Assignment =
The number of lines containing "computer" is the only answer wanted; work it out from the entries below.

Excerpted data =
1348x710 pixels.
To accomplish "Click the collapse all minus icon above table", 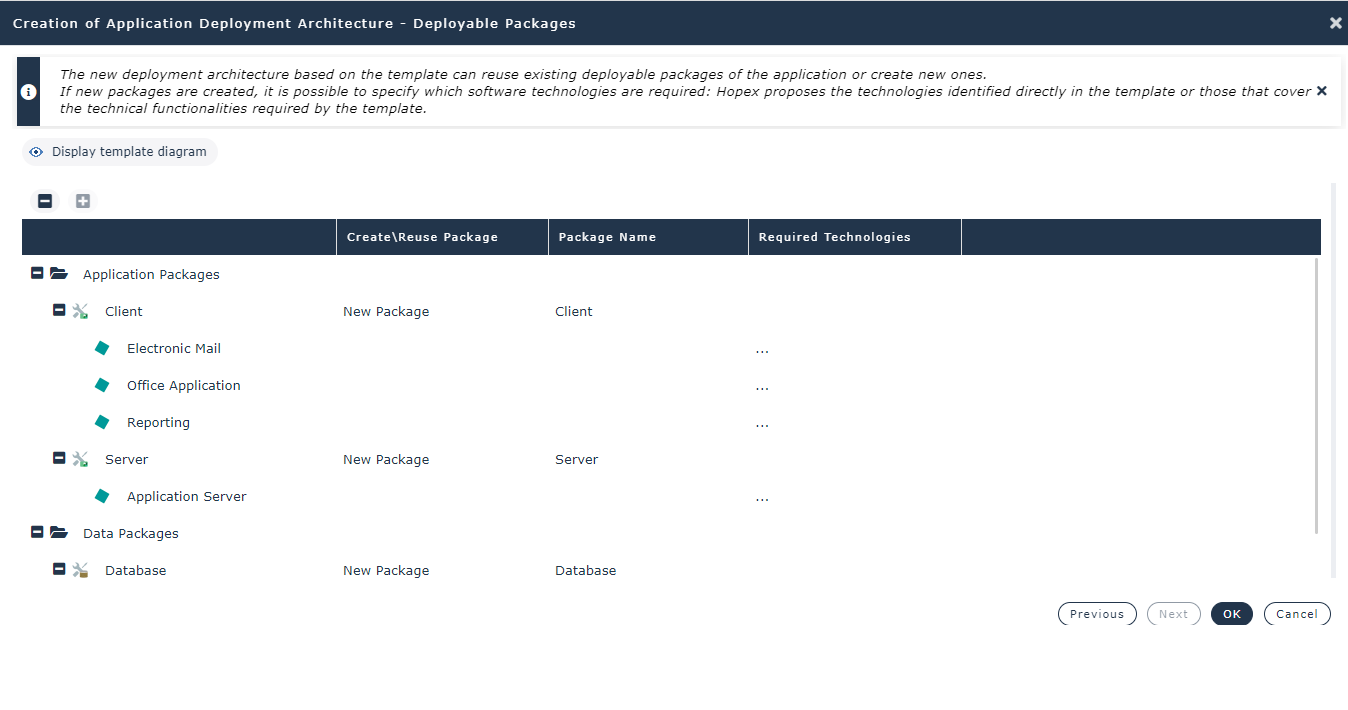I will [45, 201].
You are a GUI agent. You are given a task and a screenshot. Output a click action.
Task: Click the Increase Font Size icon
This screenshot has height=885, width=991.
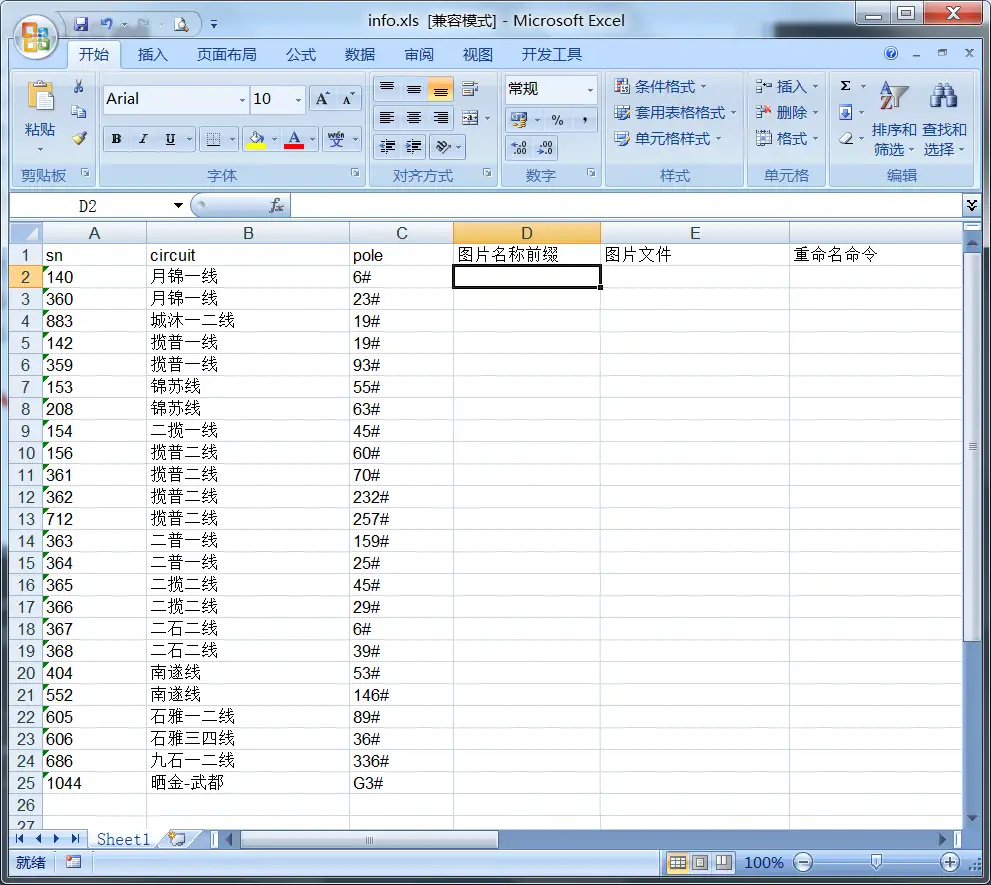coord(322,99)
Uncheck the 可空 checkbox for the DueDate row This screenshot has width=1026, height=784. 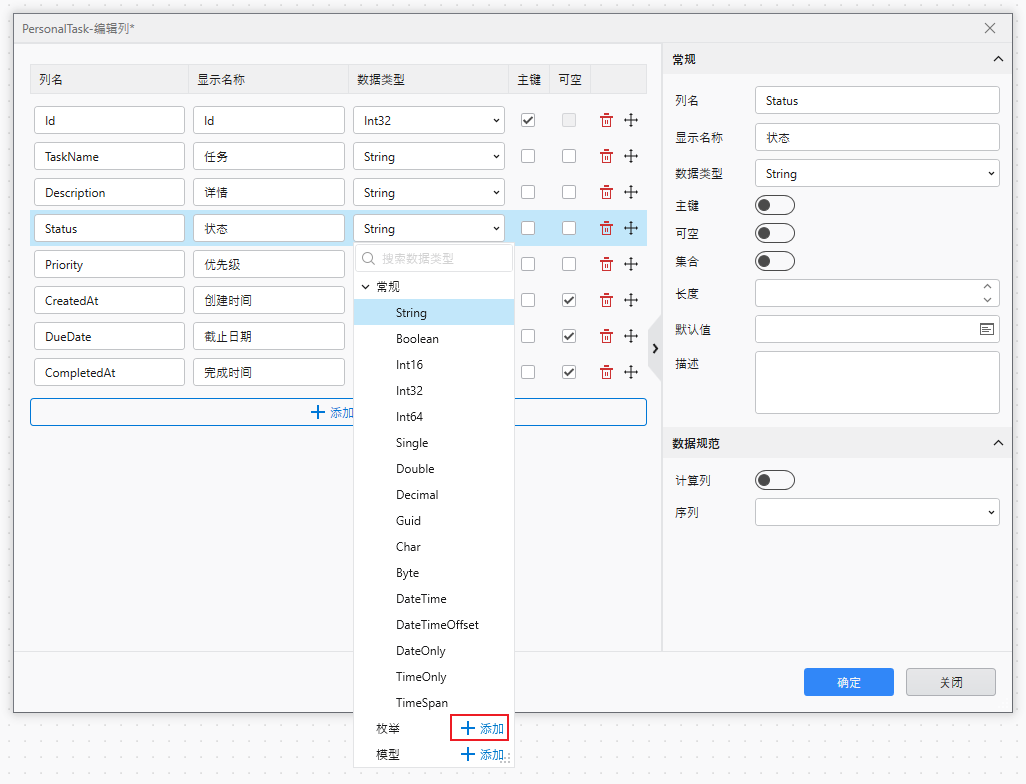point(569,335)
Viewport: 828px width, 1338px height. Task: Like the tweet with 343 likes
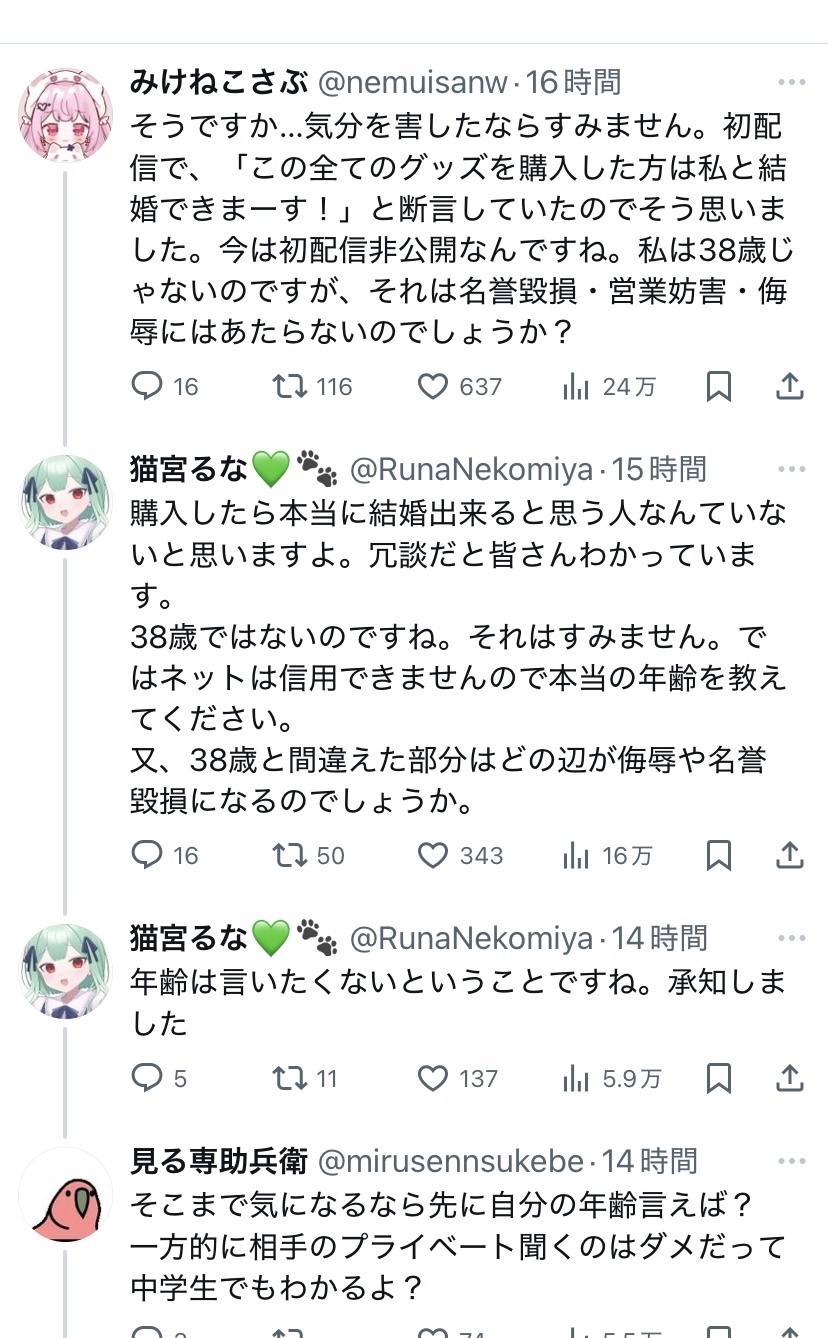pyautogui.click(x=433, y=855)
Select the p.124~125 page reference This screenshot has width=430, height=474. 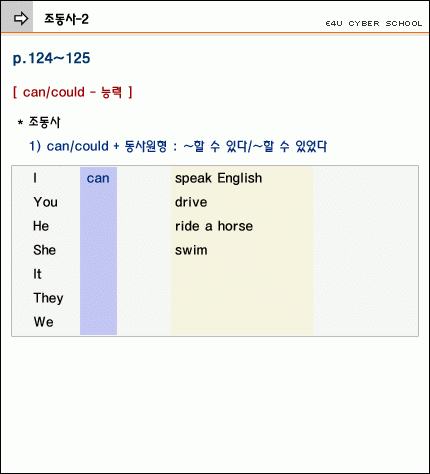tap(51, 59)
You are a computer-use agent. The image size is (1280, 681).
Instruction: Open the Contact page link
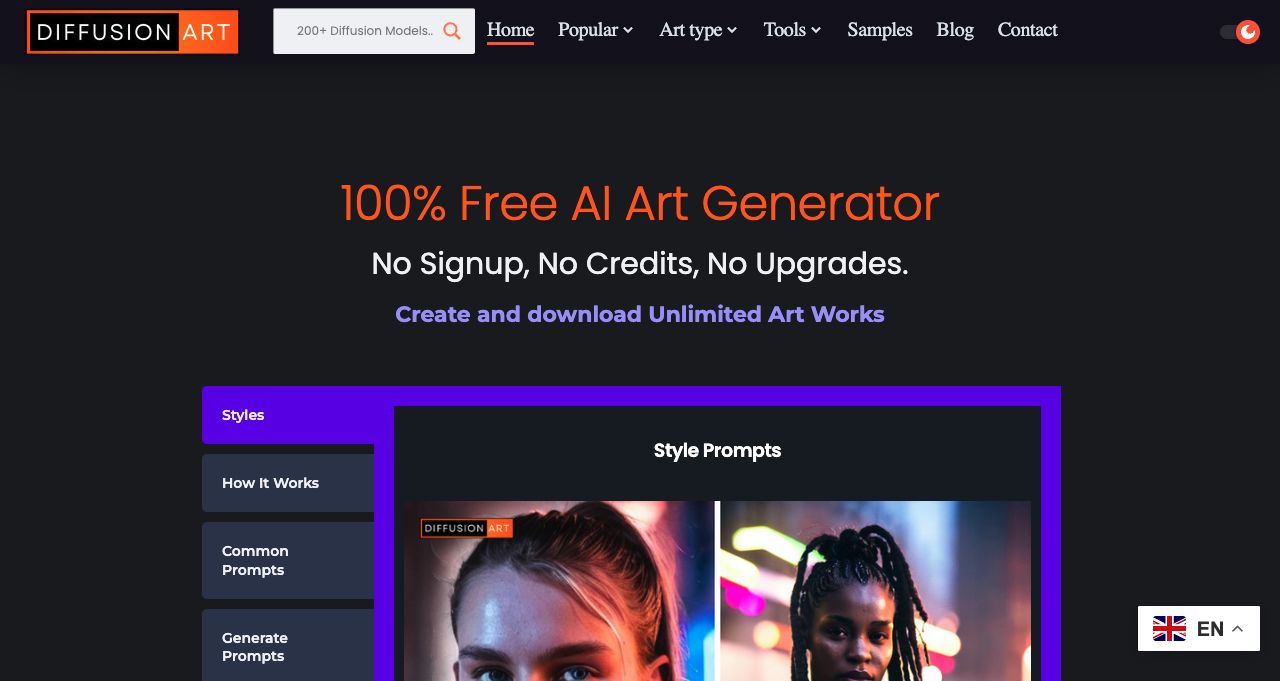coord(1027,30)
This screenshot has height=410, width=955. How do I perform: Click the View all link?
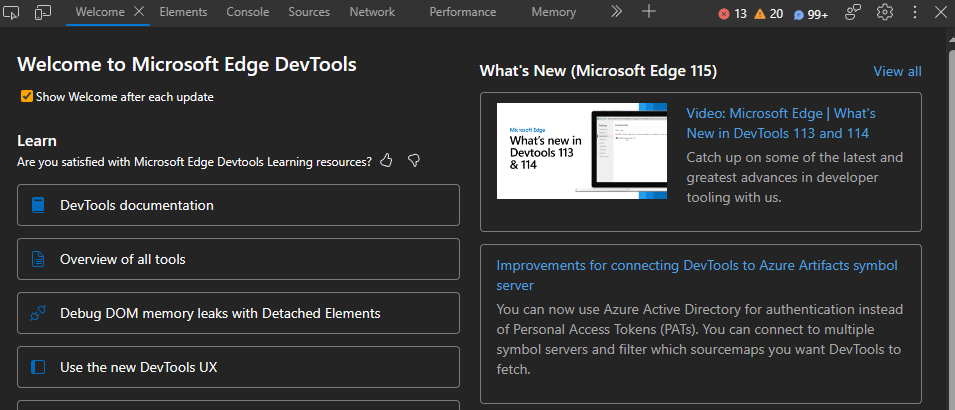897,71
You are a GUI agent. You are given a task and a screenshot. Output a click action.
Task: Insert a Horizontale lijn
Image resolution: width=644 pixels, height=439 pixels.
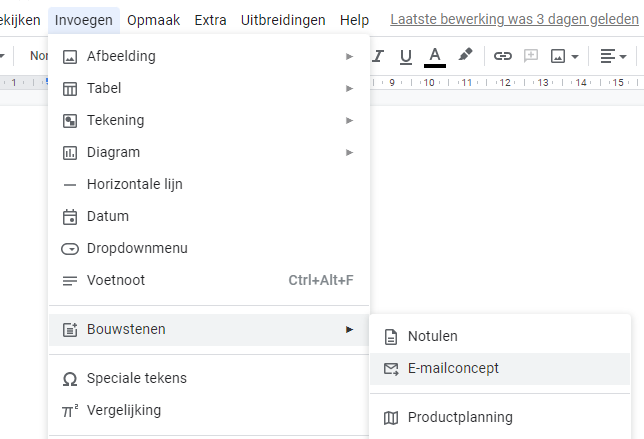point(209,184)
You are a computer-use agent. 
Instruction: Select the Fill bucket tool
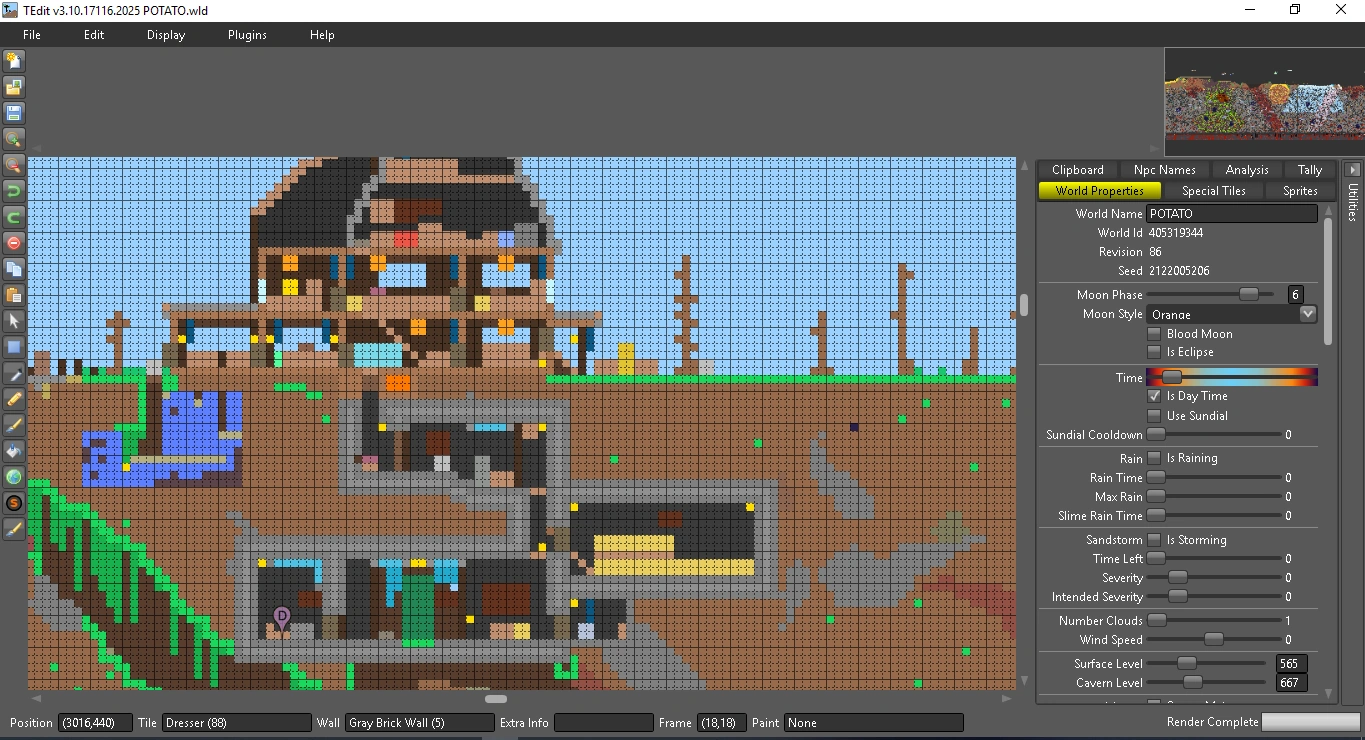click(x=14, y=451)
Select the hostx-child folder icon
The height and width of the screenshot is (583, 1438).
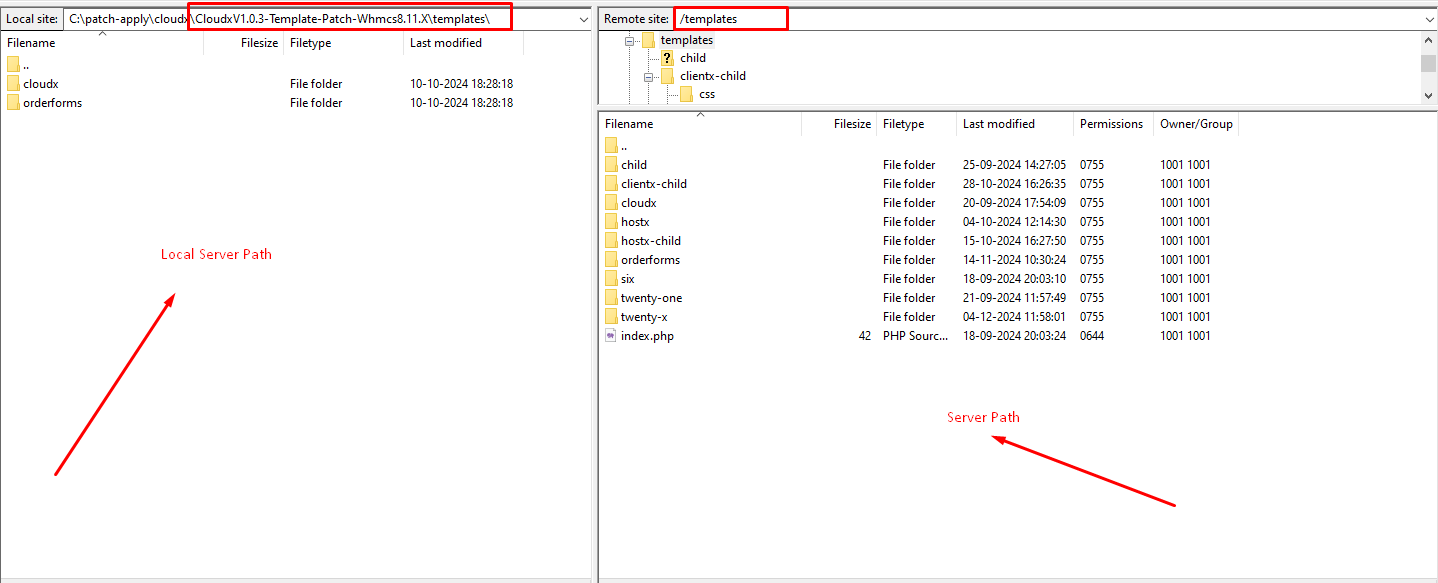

Response to the exercise =
2